The 6th International Conference on Material Strength and Applied Mechanics
(MSAM 2023)

Abstract: The effect of anodic polarization on plastic deformation behavior and formability of FeSi6.5 steel at room temperature was experimentally investigated through uniaxial tensile and drawing of wire specimen in sulfuric acid solution with current densities of 0–40 mA/cm2. The formability of the FeSi6.5 steel was significantly improved after the anodic polarization. The plastic elongation of the specimen as an anode in the electrochemical environment was 4.4%–7%, but 2.7% in the air. The softening is mainly attributed to the relief in work hardening caused by surface atomic dissolution. The effects of surface dissolution on dislocation activation in the FeSi6.5 steel are quantitatively studied by analyzing the stress relaxation data using the thermal activation theory of dislocation. The stressed FeSi6.5 steel sample in acid solutions (H2SO4 or HCl) exhibits a much higher rate of stress reduction with time compared with that in air or deionized water. The analyses reveal the mechanism for the accelerated plastic flow induced by the corrosive medium. The variations of these parameters are related to the relaxation of the stress field of dislocations and the weakening of interaction between slip dislocations and short-range obstacles. The chemomechanical effect, including a reduction in apparent activation energy and a decrease in waiting time for dislocation to obtain sufficient thermal activation energy to cross obstacles, causes an increase in the stress relaxation rate (plastic strain rate). The study confirms that surface dissolution accelerates the plastic flow of metals and supports the view that surface dissolution facilitates dislocation slip.

Keywords: FeSi6.5 steel, plastic deformation, anodic polarization, Voce equation, stress relaxation rate

Acknowledgements: This research was funded by the National Natural Science Foundation of China (52171096), and the Zhangjiagang Science and Technology Project (ZKCXY2116)

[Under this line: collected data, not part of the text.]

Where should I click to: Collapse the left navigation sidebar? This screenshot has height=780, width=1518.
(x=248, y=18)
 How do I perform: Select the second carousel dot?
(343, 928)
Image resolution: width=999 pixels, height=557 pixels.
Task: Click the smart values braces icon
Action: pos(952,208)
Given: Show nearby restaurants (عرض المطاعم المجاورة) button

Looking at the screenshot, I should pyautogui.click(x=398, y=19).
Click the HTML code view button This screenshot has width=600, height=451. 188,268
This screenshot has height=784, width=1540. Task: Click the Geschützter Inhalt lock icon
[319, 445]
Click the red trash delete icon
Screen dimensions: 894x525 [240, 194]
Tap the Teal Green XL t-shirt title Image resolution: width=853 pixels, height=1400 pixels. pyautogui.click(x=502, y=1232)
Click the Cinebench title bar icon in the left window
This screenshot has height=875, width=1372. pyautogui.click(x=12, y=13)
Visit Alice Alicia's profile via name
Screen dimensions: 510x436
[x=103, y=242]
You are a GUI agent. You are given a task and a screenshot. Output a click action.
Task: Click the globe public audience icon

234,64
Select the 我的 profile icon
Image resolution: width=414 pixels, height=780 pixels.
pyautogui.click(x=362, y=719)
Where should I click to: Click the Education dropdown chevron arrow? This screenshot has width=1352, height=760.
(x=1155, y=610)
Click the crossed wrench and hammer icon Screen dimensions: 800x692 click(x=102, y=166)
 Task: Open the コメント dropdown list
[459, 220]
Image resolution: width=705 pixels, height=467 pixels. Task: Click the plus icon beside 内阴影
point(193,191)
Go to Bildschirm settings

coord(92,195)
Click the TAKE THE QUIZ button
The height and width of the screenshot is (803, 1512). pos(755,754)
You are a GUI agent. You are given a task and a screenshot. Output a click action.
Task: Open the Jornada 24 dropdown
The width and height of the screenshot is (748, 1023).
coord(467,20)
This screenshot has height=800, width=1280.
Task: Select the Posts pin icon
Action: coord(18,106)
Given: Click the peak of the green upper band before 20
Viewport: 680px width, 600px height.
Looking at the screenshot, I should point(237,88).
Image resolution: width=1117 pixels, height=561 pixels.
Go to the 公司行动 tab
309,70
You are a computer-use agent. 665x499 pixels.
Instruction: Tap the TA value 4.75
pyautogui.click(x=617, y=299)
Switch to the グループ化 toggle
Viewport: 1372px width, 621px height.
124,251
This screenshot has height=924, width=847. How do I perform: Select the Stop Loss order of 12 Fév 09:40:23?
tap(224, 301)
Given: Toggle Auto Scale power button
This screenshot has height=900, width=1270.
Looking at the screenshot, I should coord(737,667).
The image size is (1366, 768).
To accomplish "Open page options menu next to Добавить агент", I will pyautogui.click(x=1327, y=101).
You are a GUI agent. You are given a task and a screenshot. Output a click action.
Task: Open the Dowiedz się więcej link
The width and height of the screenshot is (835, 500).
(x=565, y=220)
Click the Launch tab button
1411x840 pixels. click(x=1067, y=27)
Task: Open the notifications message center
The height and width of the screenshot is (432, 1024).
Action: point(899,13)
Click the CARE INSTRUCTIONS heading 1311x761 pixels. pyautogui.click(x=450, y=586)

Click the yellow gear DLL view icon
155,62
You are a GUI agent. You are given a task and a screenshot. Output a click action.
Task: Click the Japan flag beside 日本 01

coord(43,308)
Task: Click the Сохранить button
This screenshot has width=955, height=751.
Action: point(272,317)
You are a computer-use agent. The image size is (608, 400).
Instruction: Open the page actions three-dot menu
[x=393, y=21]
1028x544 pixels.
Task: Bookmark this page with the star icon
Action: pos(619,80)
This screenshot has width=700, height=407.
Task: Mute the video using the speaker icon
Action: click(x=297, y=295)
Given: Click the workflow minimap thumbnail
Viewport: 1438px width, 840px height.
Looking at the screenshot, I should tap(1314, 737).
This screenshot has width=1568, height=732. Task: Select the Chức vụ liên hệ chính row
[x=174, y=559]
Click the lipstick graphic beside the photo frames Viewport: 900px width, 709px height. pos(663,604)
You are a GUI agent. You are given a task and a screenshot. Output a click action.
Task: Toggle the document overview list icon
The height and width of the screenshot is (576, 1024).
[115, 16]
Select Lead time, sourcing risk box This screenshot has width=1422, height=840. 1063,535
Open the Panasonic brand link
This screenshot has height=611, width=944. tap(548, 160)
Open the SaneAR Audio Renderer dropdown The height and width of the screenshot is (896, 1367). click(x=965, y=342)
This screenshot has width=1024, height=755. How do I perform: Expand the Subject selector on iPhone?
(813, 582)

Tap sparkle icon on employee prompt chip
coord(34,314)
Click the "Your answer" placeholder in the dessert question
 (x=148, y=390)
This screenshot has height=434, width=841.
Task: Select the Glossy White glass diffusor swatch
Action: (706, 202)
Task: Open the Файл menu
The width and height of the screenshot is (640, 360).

Biography: Dr. Feng Ye is a professor of University of Science and Technology Beijing. He received his BS (1993) from Tsinghua University, and PhD (1999) from Institute of Metal Research CAS. From 1999 to 2004, he successively worked in the Research Center Karlsruhe and the University Stuttgart in Germany as the Humboldt Fellow and the Max-Planck Fellow. His research areas include silicon steel, metallic glasses, and high entropy alloys. He has published over 150 papers in academic journals such as PNAS, PRL, Acta Mater, and JMST. Recent years, the main research focus has been on the enbrittlement mechanism and ductilization of hard and brittle metallic alloys, and developing plastic processing technologies, such as rolling, drawing, and extrusion, for high silicon electrical steel and TiAl alloy.